==== Given entries

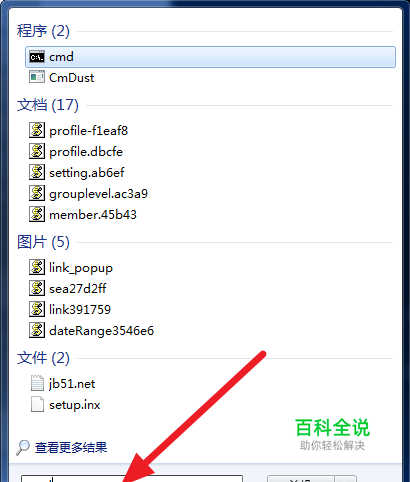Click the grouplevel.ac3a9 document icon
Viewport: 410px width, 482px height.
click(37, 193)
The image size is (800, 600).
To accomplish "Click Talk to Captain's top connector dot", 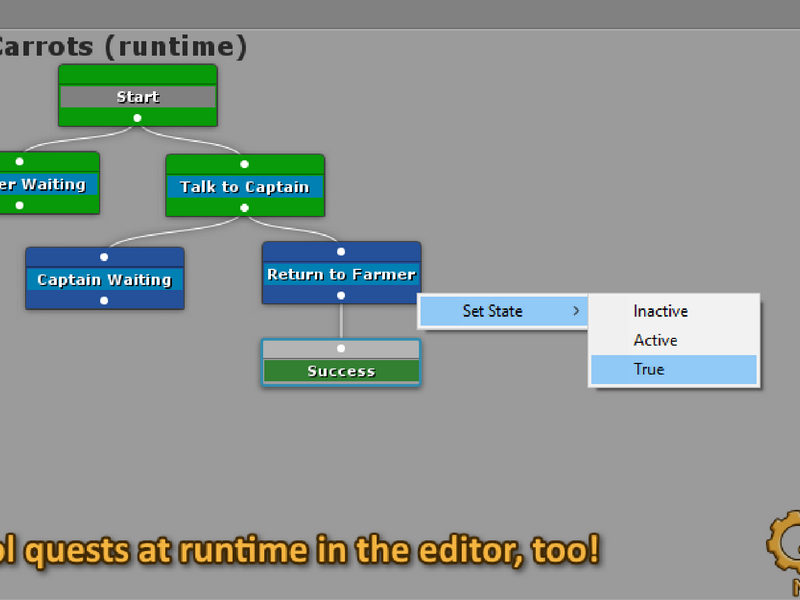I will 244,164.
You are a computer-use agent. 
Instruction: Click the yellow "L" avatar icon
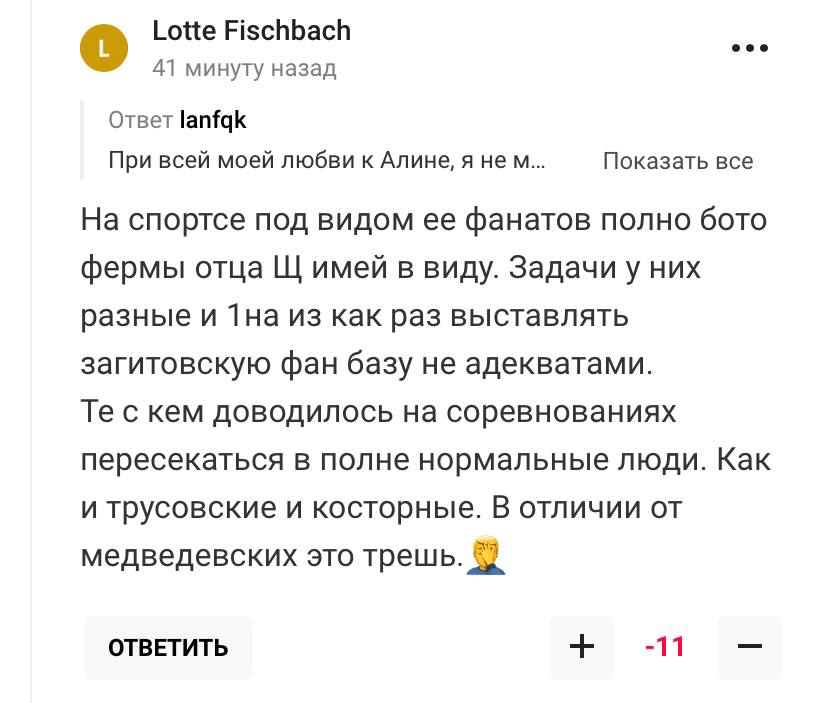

========

> **Task objective**:
Your answer should hold only the lines from the line with "You are a computer-use agent." through the closing line of the records, restated exactly and free of pictures.

> **Answer box**:
You are a computer-use agent. 
Instruction: Click the yellow "L" avatar icon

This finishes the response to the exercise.